The concise machine learning prediction models for suicide attempt in China: Based on demographic and social factors.
Background: Recently, the machine learning (ML) methods have been recommended to predict suicide attempts (SA). However, there is little literature reported the prediction models based on multiple machine learning methods of Chinese people and previous models always more using complex variables and not concise enough, which limited the application and extrapolation. The aim was to explore whether ML approaches can improve the prediction of suicide attempt and establish more concise model.
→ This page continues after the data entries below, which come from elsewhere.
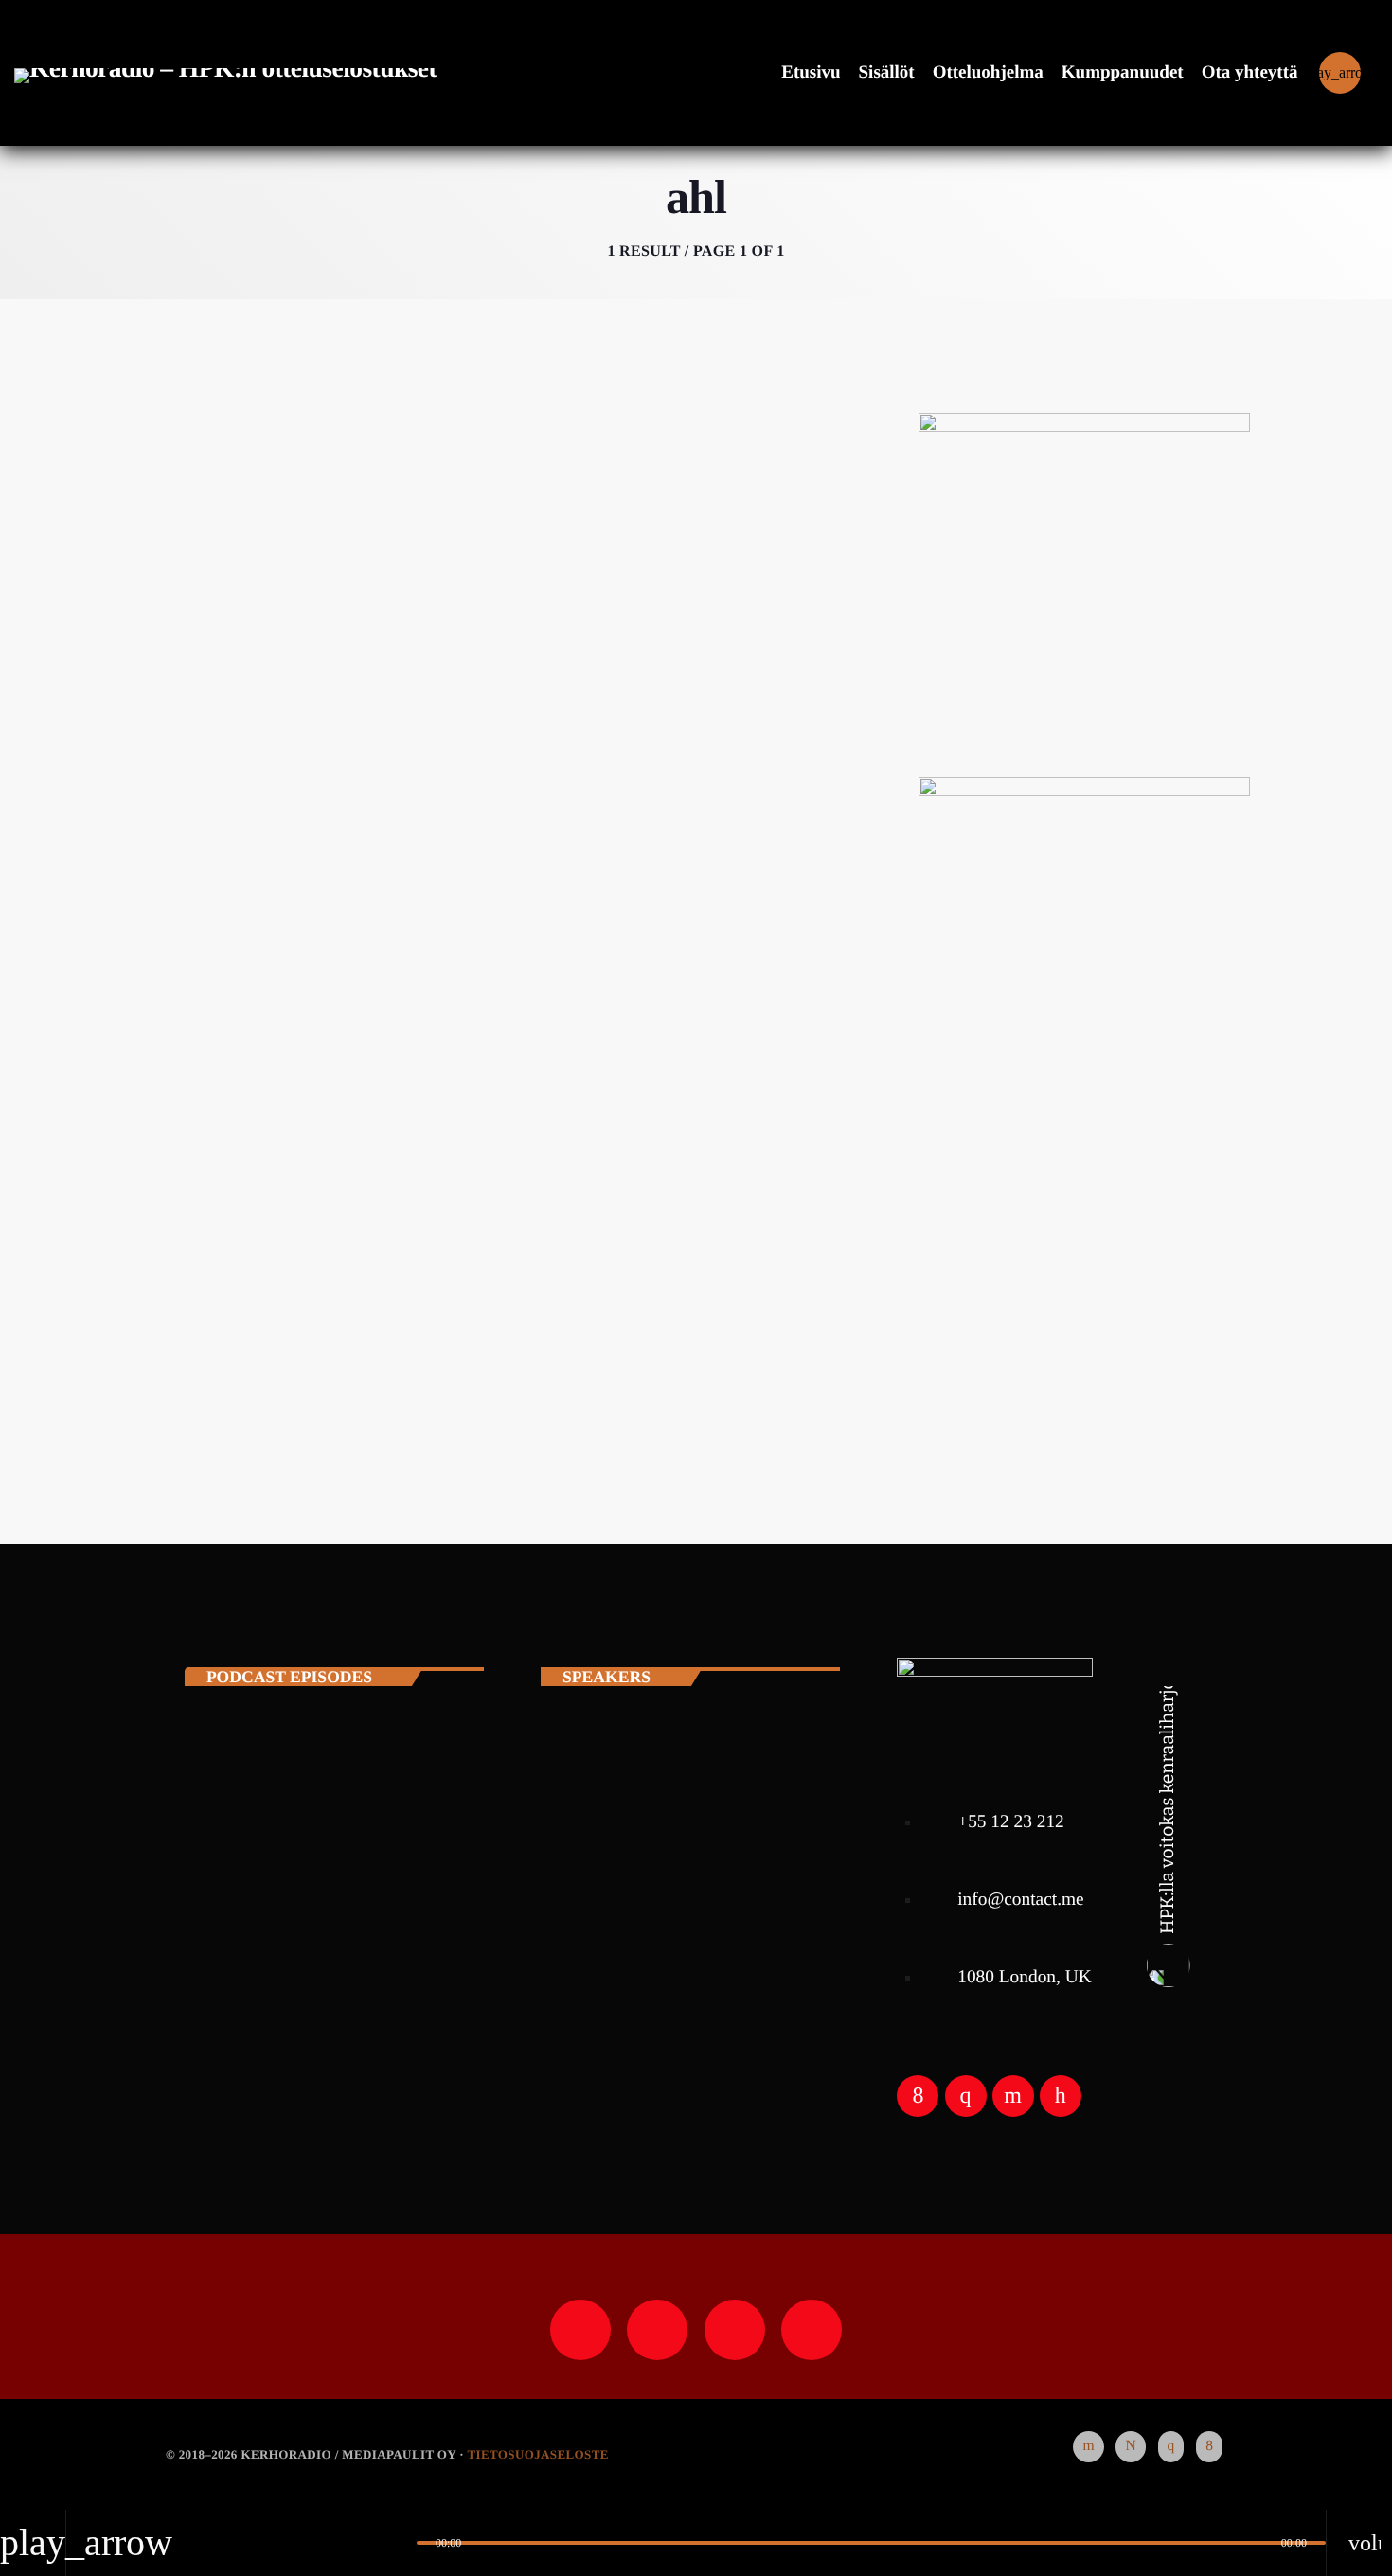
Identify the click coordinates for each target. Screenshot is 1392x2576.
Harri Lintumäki (337, 1774)
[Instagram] (1171, 2447)
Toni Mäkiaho (326, 1967)
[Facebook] (1209, 2447)
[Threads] (1130, 2447)
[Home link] (225, 72)
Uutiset (223, 941)
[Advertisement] (1084, 1274)
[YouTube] (1088, 2447)
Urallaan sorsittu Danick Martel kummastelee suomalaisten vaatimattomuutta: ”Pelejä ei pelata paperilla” (500, 1027)
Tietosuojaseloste (537, 2454)
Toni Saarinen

Methods: The dataset came from a case-control extensive survey in China. The demographic variables and GSS Suicide Attitude Scale and Beck Scale for Suicide Ideation scale were employed to collect data by face to face interview. And RF, MLR, XGBoost, AdaBoost and LightGBM methods were recruited to establish the model and evaluation indices were used to optimize the optimal prediction model. Software package of R 4.2.1 were applied to operate ML methods.
Results: The AUC of three ML methods were all larger than 0.75, which indicate the prediction efficiencies of three models are well. LightGBM has the highest AUC (0.9199) in training dataset, RF has the highest AUC (0.8136) in test dataset. Overall speaking, RF has the highest AUC (0.8638). RF and XGBoost has the highest sensitivity in training and test dataset (80.00 %, 84.83 %) respectively. LightGBM and Logistic has the highest specificity in training and test dataset (89.00 %, 82.14 %) respectively. LightGBM and RF has the highest accuracy in training and test dataset (83.76 %, 74.75 %) respectively. Overall,.RF model has the optimal accuracy (79.09 %) followed by LightGBM (77.18 %). LightGBM has the highest positive predictive value.
Conclusions: Based on comparison, each ML algorithm performed equally well in distinguishing between SA case and a non-SA case. Generally, RF and LightGBM prediction model performed best in current study. When choosing an algorithm, different research aim or dataset, might lead to choice the more prioritized algorithm. This study suggests that we should use the optimized strategy, for instance the combined model strategy or joint model strategy, ensemble model, to improve accuracy and detection yield. Further research and validation studies are required in those aspects.